Lancée mercredi 27 août 2025 par le vice-Premier ministre en charge de l’Intérieur, Jacquemin Shabani, la 14ème édition du Congrès international de l’Union des architectes d’Afrique se tient à Kinshasa sous le thème: «Résilience des villes africaines face à l’exploitation minière et industrielle, et face aux catastrophes naturelles». Des participants venus de plusieurs pays africains prennent part à cette rencontre architecturale pour peaufiner des stratégies visant à bâtir des cités où l’homme et la nature cohabitent en harmonie, où la richesse naturelle profite aux citoyens, et où l’urbanisme devient un acte de justice sociale.
Donnant le coup d’envoi de ces assises, le vice-Premier ministre de l’Intérieur, Jacquemin Shabani, a présenté les sous-thèmes qui seront abordés lors de cette 14ème édition.
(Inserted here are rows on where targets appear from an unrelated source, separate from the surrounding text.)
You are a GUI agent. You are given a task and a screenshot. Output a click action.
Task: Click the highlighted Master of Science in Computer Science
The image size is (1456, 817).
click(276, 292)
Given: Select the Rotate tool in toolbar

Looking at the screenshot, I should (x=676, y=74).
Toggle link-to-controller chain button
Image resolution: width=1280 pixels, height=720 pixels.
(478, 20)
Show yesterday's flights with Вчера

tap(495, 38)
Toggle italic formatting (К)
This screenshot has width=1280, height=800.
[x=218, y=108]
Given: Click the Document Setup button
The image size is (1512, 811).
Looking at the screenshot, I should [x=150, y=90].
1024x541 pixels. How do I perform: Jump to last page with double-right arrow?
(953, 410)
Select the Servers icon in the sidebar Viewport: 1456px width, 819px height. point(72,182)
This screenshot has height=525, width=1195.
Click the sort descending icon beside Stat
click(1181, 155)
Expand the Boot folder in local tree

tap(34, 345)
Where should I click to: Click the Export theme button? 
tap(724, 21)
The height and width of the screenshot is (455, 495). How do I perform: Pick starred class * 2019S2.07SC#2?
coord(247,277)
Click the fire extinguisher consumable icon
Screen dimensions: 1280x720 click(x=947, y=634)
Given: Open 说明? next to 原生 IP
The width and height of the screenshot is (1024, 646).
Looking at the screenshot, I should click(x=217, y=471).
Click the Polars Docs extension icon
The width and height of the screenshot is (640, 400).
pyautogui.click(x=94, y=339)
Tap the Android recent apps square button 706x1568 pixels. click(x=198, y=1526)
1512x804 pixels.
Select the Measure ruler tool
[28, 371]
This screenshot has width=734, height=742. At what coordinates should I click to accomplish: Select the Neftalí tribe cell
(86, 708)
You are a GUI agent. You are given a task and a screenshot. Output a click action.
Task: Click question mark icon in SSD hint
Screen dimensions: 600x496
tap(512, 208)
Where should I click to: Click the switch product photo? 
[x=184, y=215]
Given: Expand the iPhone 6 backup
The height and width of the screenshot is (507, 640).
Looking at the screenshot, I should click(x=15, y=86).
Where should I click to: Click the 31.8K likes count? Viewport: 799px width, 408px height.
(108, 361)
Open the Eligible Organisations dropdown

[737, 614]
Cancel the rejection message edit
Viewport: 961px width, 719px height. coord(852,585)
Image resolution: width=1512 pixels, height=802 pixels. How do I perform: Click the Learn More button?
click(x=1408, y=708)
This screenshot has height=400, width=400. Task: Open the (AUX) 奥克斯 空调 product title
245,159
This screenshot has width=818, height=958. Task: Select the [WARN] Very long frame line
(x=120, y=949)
Il s’agit notamment de l’exploitation durable des ressources naturelles, de la valorisation de la Zone de libre-échange continentale africaine -ZLECAF-, de la régénération des sites post-industriels et miniers, ainsi que de la construction dans les zones sismiques. Il a fait savoir que ces travaux devraient aboutir à une déclaration de Kinshasa sur la résilience des villes africaines, ainsi qu’à des recommandations pour les politiques urbaines du continent.
Architectes, urbanistes, ingénieurs et experts sont appelés à formuler des propositions concrètes à soumettre aux gouvernements africains. Pour sa part, le ministre d’État, ministre de l’Urbanisme et Habitat, Alexis Gisaro, a appelé à un changement profond de paradigme et à l’engagement de tous afin de réinventer l’urbanisme africain, protéger les villes et autonomiser les citoyens.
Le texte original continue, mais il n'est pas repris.